Perhaps comings are of more interest than goings. Nine years later, Jarman has rejoined the AECO (although with the loss of Lester Bowie in 1999, they're still not the powerhouse quintet they once were). And with his Jikishinkan Aikido Dojo able to stand on its own feet, Jarman, at 66, has recommitted himself to the musician's life.

We met again at the Smith Street dojo, and again he answered my questions with a simplicity and calm befitting a Buddhist priest.

"In January I started again," he said of rejoining the Art Ensemble. "It was a great decision because I loved the Art Ensemble and missed it. We had always been in communication. Even Lester, he was always saying 'come on back.' His transition was really the core. They were just a trio and it was nice to be a quartet again."

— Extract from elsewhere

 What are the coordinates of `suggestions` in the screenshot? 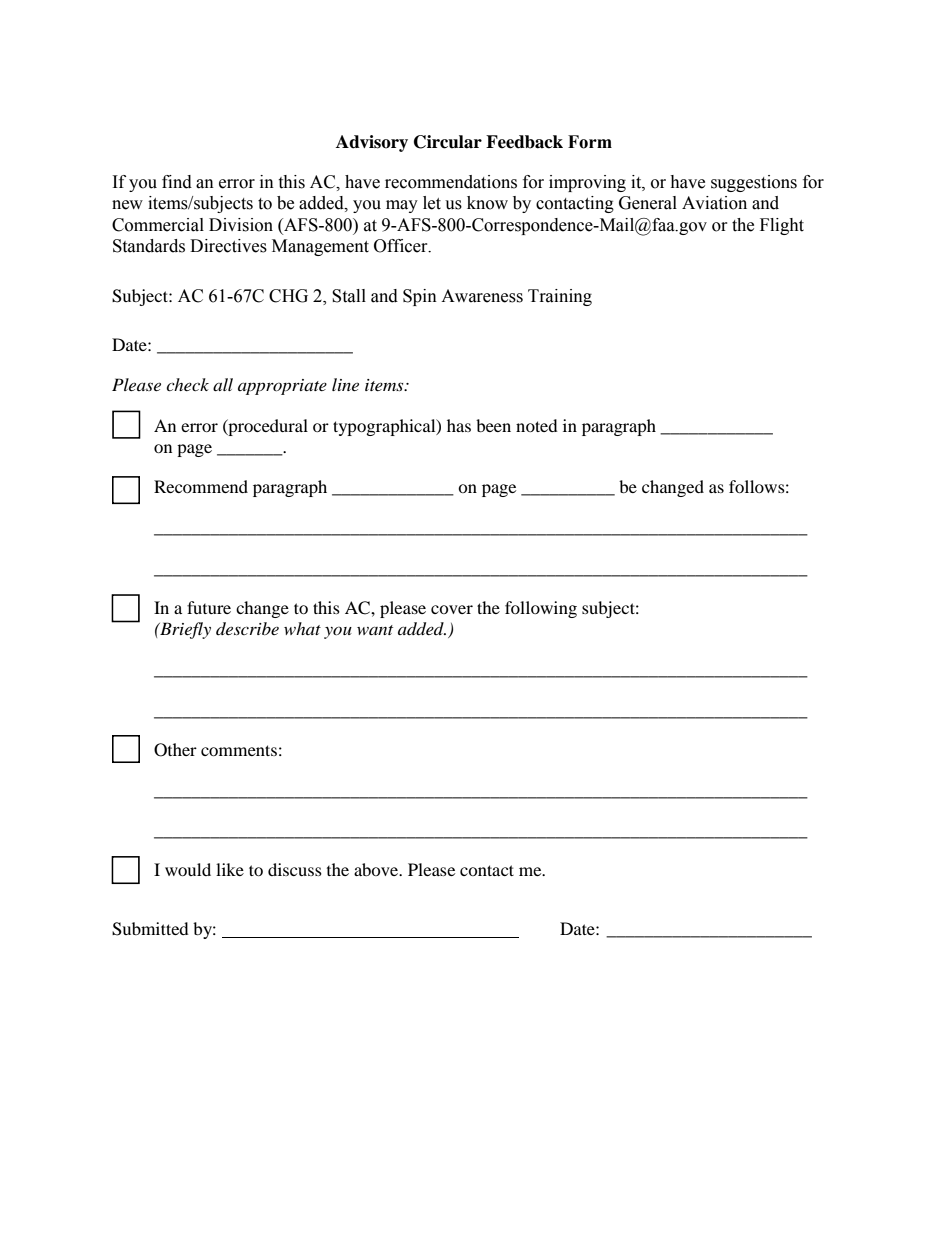 It's located at (754, 183).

The quartet of Jarman, Roscoe Mitchell, Malachi Favors Magoustous and Famoudou Don Moye played a few concerts in Europe and recorded the CD The Meeting for Pi Recordings. While they’ll play some West Coast dates this month, no New York appearances are scheduled as yet.

"We've had such a good time with the events we've done that it just has to be," Jarman said. "Making the CD is an example of where we're at now. I'm back with the band. It's not temporary because the music is beautiful." Then, with his soft-spoken, unassuming flair, he added, "Everybody's really busy, but it works out."

From 1990 to 1993, Jarman didn't play music at all, even at home, he said. But then violinist and fellow AACM veteran Leroy Jenkins asked him to join a trio with another Chicago-area native, pianist Myra Melford. Melford also studied with Jarman at the dojo, something he considered a requirement for musical relationships at the time. That was followed by a commission from the SEM Ensemble, where Jarman said he discovered a way to incorporate his Buddhist beliefs into composing.

How that melding works, however, is not easily understood. Or perhaps it is. When asked, Jarman simply said, "I don't know, the music just comes to me."

Then he began pantomiming playing an upright bass and sang, "Hail we now sing joy/for the mighty warrior", the opening track from The Meeting. His point was made, but the a cappella concert continued with a second song: "If you never sat down/on a pillow that's round/you just might be missing a great pleasure."

"I don't feel that I am a creator or a performer," he said. "I feel that the music of the universe passes through me."

His work at the dojo continues, although he said he has more support now, with 80 volunteers, six instructors, a four-person office staff and three priests (Jarman being one of them). "We have a lot more senior students and another Buddhist priest, so if I'm not here everything goes on on a normal basis," he said. "I feel comfortable about this place, whereas years ago I wasn't comfortable."

The all-volunteer staff lead basic and advanced martial arts classes as well as special programs for children and women. And, reflecting Jarman's interest in combining music and spirituality, the dojo organizes an annual Sonic Mediation Retreat - six hours a day of meditation, six hours a day of making music. "It gives us the opportunity to understand silence and then put music into that silence," Jarman said. The staff performs free concerts on Sunday evenings through the fall and winter, with Jarman sometimes participating.

In perhaps a telling fashion, when asked about his goals for the future, Jarman answers with regard to the dojo. "Hopefully we'll be able to get our own building," he said. "We'd like to have a place where we could have an individual space for all activities."

And the music?

"That's just going on as it is," he said. "Everything is running quite smoothly."